Italy’s leading exports are capital goods which account for 40% of the total. Dishwashers, valves, steam turbines, pipes, mechanical machines and equipment, diesel engines, gasoline engines, laboratory equipment and machinery for processing rubber and plastics are the main capital goods exported.
ICE Reprint reports that there are 61 offices in Indonesia representing Italian companies and that all of them disclosed plans in 2013 to expand their activities in light of the strongly positive image these companies have created in the country. According to a Des Alwi study, the most attractive sectors for investing in Indonesia are in infrastructure, agriculture, energy and the manufacturing industries. The main areas for agricultural machinery and equipment are said to be for the production of palm oil, sugar cane, tea, coffee beans, chocolate and tobacco.
Why target Indonesia?
There are many reasons for investing in Indonesia. The first are new norms providing incentives for increasing the flow of foreign capital and the activities of small and medium size enterprises. Moreover, there is the sound trend of the entire Asian continent which obviously includes the Indonesian economy which also features a young population with an average age of 28 years, a positive consideration as regards consumption as well as a qualified and relatively low-cost workforce. Furthermore, most rating agencies are gradually upgrading Indonesian sovereign debt to the point that Credit Market Analysis Ltd. in London recently removed the country’s sovereign bonds from the list of the most risk. Indonesia has also risen ten places, to 44th, on the World Economic Forum Competitiveness Index.

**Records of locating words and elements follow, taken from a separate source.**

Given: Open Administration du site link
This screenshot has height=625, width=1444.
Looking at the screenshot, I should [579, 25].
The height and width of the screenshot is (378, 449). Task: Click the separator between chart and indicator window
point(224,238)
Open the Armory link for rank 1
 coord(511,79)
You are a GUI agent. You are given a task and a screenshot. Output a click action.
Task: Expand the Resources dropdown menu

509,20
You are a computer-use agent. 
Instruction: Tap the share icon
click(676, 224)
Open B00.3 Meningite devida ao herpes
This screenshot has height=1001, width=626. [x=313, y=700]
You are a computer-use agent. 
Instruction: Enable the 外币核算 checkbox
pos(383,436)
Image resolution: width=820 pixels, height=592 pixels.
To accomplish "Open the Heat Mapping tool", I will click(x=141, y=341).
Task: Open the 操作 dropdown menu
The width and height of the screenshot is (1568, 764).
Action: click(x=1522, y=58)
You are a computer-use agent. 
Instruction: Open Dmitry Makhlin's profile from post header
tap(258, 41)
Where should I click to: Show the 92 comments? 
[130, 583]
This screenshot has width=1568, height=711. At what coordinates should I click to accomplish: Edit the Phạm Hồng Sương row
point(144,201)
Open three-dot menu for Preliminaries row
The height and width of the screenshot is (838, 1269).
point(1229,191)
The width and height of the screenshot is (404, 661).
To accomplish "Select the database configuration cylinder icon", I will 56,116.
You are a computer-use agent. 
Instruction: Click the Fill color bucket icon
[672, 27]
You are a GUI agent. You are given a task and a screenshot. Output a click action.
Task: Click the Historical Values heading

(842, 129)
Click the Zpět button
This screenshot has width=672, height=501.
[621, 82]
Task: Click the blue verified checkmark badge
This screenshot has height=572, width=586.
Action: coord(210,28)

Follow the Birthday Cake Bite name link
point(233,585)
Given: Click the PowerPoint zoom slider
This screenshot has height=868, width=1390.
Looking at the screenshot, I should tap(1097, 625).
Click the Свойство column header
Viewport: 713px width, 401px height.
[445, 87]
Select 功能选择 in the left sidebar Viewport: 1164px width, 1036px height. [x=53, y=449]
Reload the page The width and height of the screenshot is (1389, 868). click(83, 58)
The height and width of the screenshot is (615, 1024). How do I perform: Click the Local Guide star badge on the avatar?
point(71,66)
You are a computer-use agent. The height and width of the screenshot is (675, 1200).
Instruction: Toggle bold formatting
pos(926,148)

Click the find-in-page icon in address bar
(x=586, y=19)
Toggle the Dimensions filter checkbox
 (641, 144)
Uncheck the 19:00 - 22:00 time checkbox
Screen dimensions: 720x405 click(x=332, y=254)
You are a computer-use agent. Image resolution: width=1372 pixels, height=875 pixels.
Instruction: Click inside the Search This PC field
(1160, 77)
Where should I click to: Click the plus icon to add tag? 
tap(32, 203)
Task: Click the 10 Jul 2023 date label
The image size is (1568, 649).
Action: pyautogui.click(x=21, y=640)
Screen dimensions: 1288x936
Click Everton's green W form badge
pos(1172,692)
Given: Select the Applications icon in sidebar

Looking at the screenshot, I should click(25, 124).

Even those who might, at first glance, cite such problems as infrastructure shortcomings should consider transforming them into opportunities in a sector for attracting greater investment and increasing exports. Obviously there is no shortage of real risks involved, such as volatile inflation, a high level of corruption, high costs of transport, great distance and cultural and geographic differences between Indonesia and Italy and, especially, rigid regulatory measures which hinder the participation of a foreign limited responsibility company and the presence of a few consolidated oligopolies. The country is, however, demonstrating its serious commitment internationally as shown in the past with the 2009 signing of a Partnership and Cooperation Agreement with the European Union for regulating cooperation in such areas of shared interest as commerce and investments, the environment, education, human rights and democracy. Then, in consideration of the fact that farming is the most widespread activity in Indonesia, it is easy to understand that the country can well be a strategic market for manufacturers of agricultural machinery and equipment for exports as well as for decentralization prospects for manufacturing in the country based on the low cost of manpower and investments in local know-how. Through adequate promotion and the development of strategic partnerships Italy could create a flourishing market in Indonesia.
An opportunity for Italy
Investing in Indonesia could come as a strategic move for Italian industry. With GDP which could overtake Italy’s in less then twenty years and an economy aimed at reaching seventh place in world standings by the middle of the century, a very promising market is up for consideration.
There will, of course, be difficulties ranging from the fragmentation of the country’s configuration of islands, regulatory obstacles, customs and technical barriers and the cultural and geographic distance from Italy.
However, political stabilization, industrial development and the privatization process pursued in recent years alongside the availability of natural resources and a qualified and low-cost workforce makes Indonesia increasingly attractive for foreign direct investments.
It is now the duty of Italy to become capable of taking advantage of the opportunities displayed by this country.